The projectile is fired from the Fohn Gerat, a 35-frame launcher with fast elevating and transverse gears. The launcher is capable of firing 35 rockets simultaneously.
The self-destroying feature of the rocket plus the characteristics of the launcher suggest that the projectile is intended for use against low flying aircraft in the form of barrage fire.
Warhead: The warhead is ogival in shape and open at the rear where it is threaded internally to receive the rocket motor. The explosive filling is a preformed charge of 280 grams of RDX/TNT/wax pressed in a block and wrapped in wax paper.
The warhead is double fuzed, being fitted with a nose percussion fuze and a self-destroying base fuze. The RAZ 51 is screwed directly into the nose of the warhead. In the base of the charge is a cavity which accommodates the self-destroying delay, located in a tube screwed into a metal plug int he forward end of the motor. The delay consists of a quick-fire igniter, initiated by the motor ignition charge, and what appears to be a tracer composition. When the tracer composition burns out, it flashed through an orifice into a primer-detonator which detonates the main charge.

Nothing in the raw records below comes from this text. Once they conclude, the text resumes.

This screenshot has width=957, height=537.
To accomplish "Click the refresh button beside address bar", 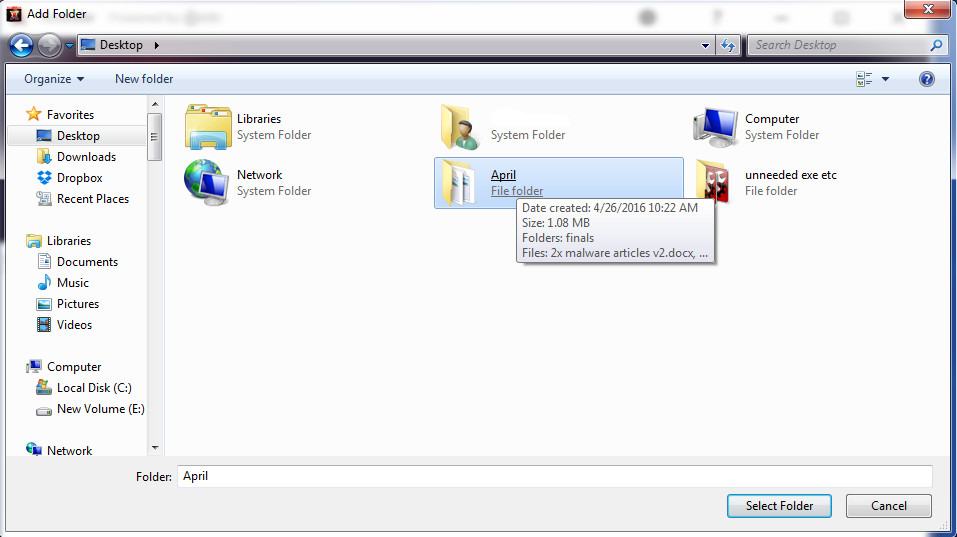I will [x=728, y=45].
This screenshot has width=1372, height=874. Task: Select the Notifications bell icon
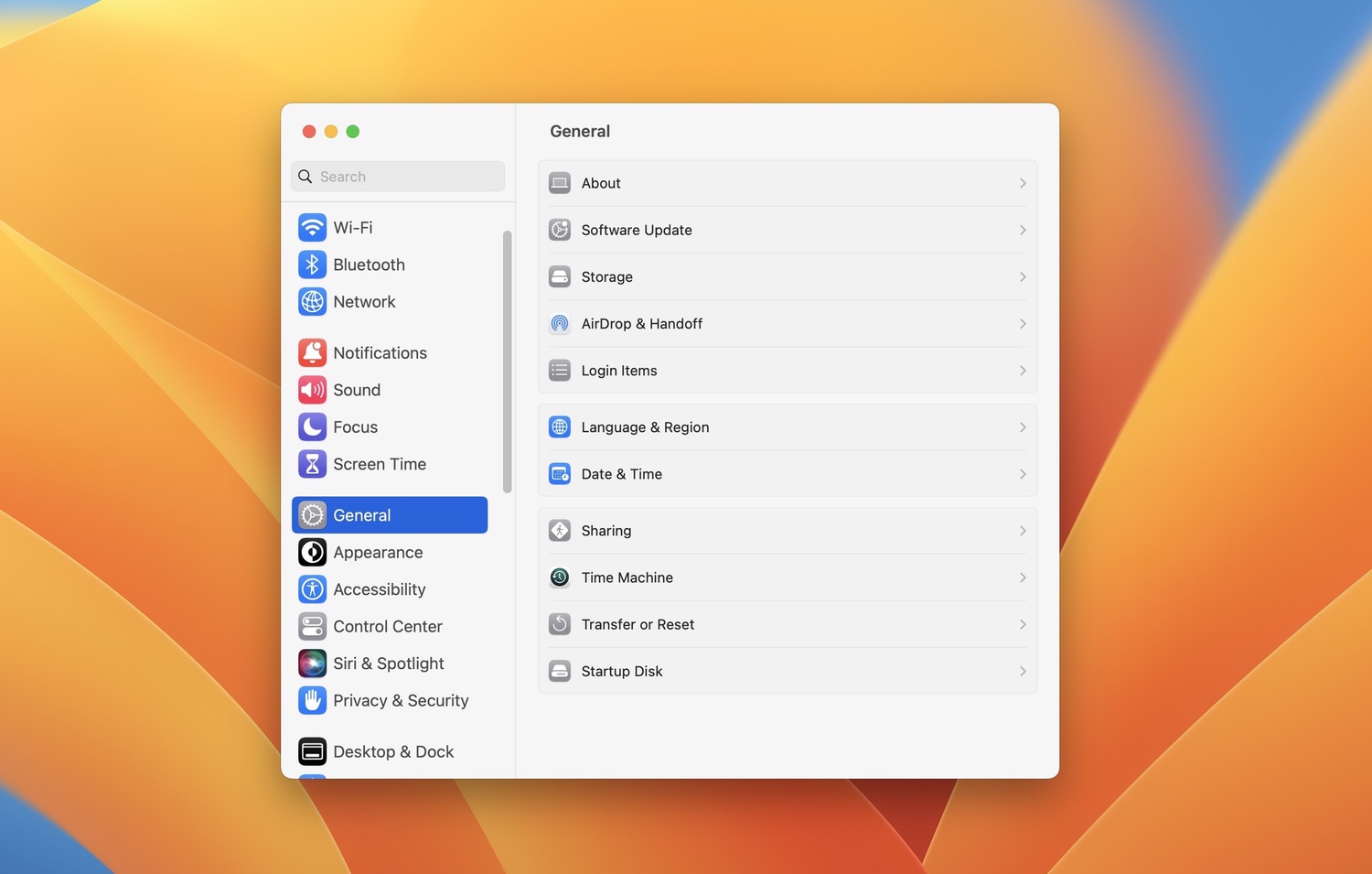click(x=312, y=352)
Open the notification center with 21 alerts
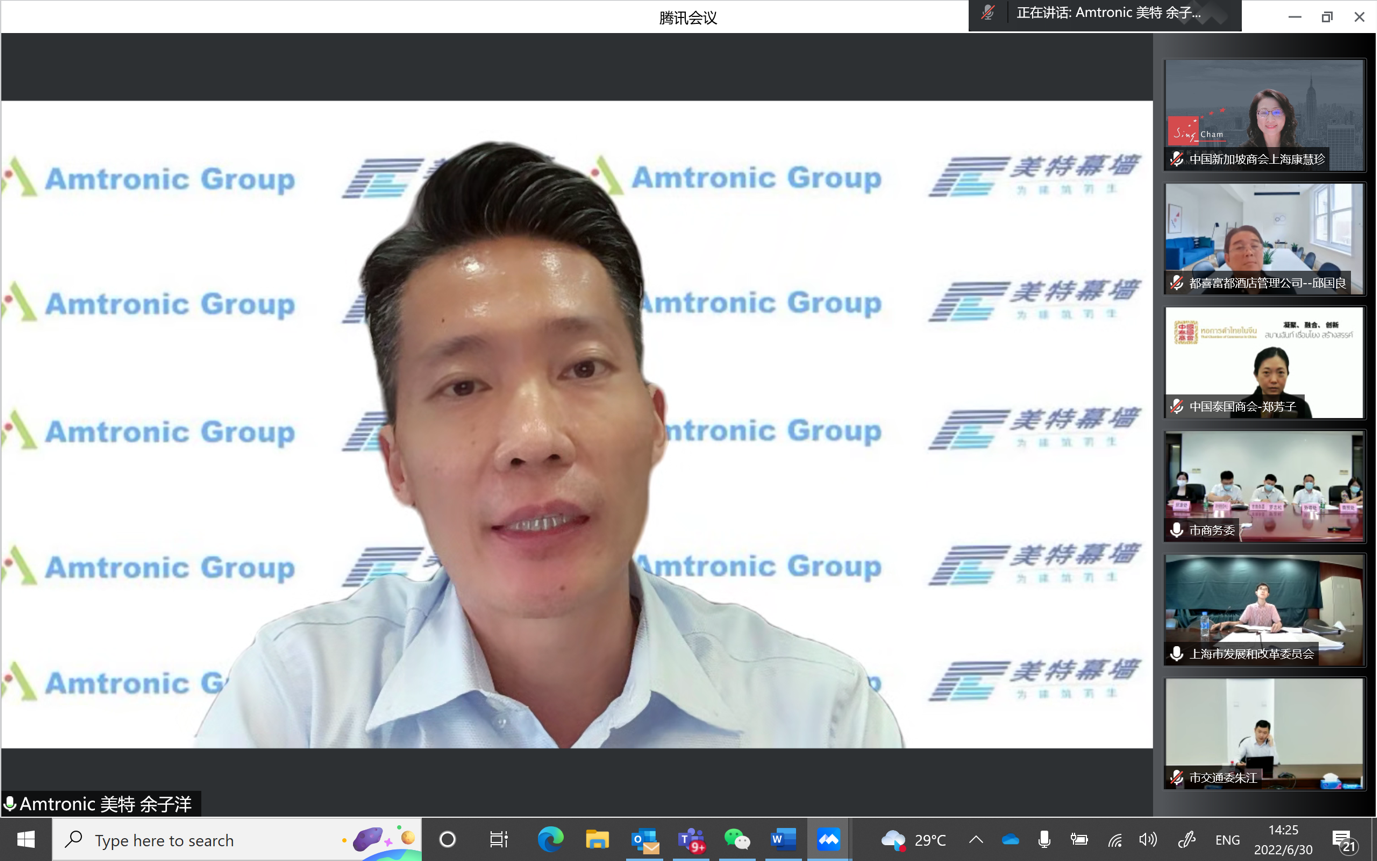This screenshot has height=861, width=1377. [x=1344, y=840]
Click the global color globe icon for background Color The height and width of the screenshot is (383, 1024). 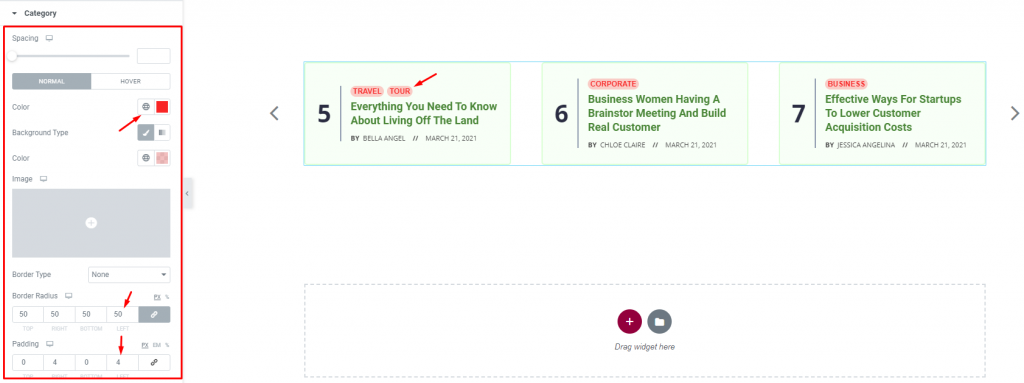coord(146,158)

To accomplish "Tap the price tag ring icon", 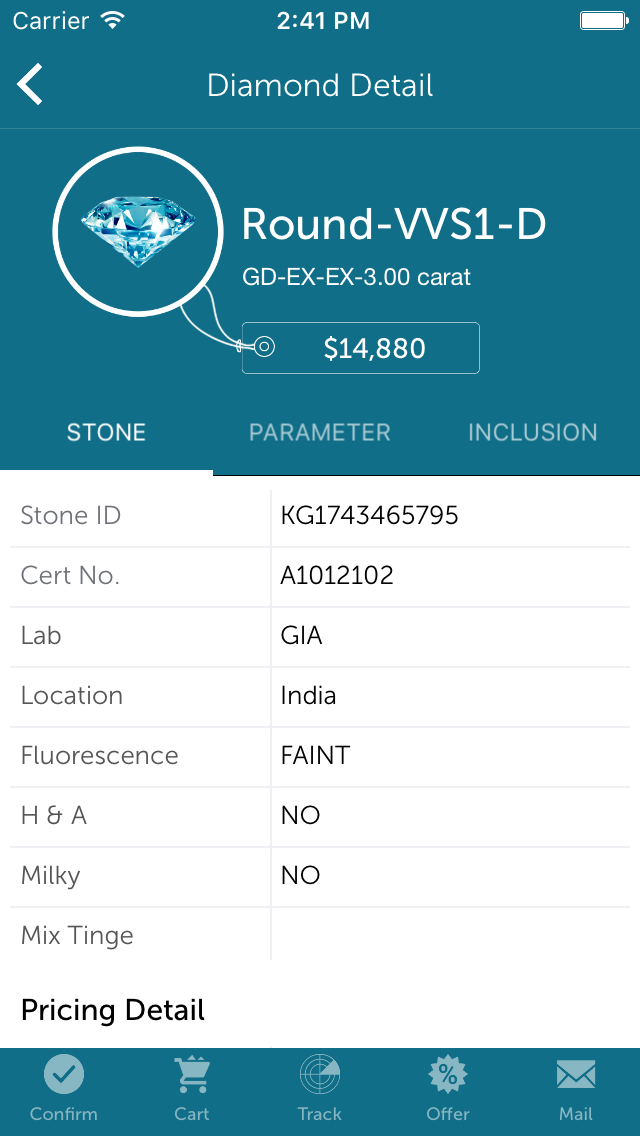I will pos(263,347).
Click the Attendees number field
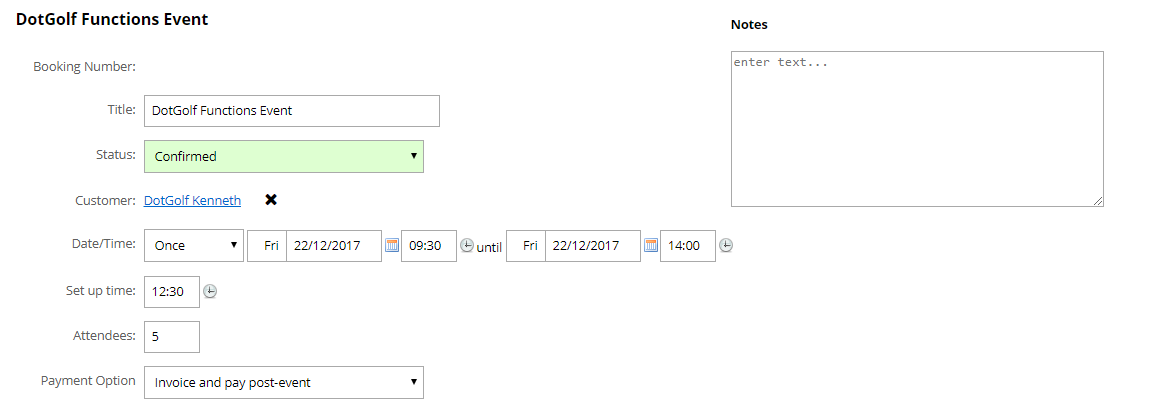 pyautogui.click(x=172, y=337)
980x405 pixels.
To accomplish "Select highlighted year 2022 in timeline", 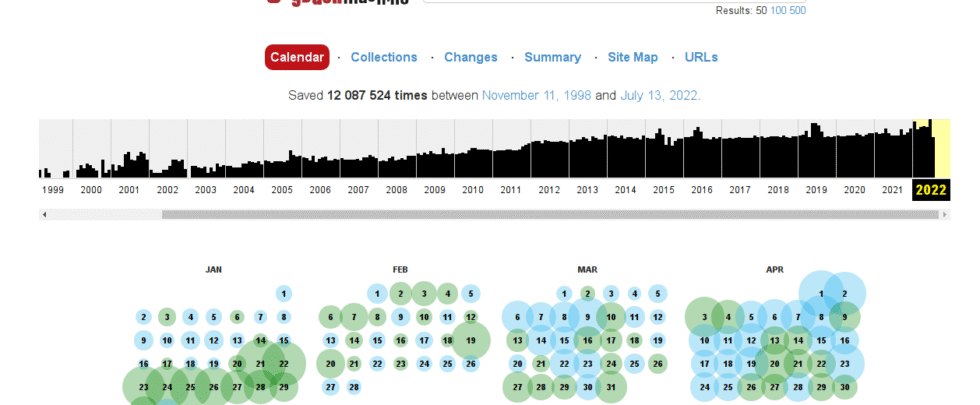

Rocket Motor: The rocket motor consists of a plane cylindrical body and a cup=shaped base plate. The body is screwed into the warhead at the forward end and into the flange of the base plate at the rear. The forward end of the rocket motor has a flange below which is located a metal closing plate which separates the warhead from the propellant compartment and also holds the rear end of the self-destroying assembly for the explosive charge. Below this plate is a stamped metal supporting ring containing the ignition charge for the propellant.
The base plate, which screws on the rear end of the body, has seven outer offset venturi, seven straight venturi, and a central drilling for a percussion primer.
The propellant charge consists of a single cylindrical stick with a central perforation and eight outer perforations. Raised ribs around the circumference of the propellant serve to keep it clear of the motor body and permit external burning. Two 1/8-inch blocks of powder, cemented tot he base of the charge, act as spacers and keep the venturi free from obstruction.
The charge is ignited by the flash from the percussion primer. The flash is transmitted along a celluloid tube in the central drilling to the ignition charge at the froward end of the propellant. The celluloid tube is of conventional design. It contains a quickmatch train and is closed at each end by a cylindrical block of gunpowder.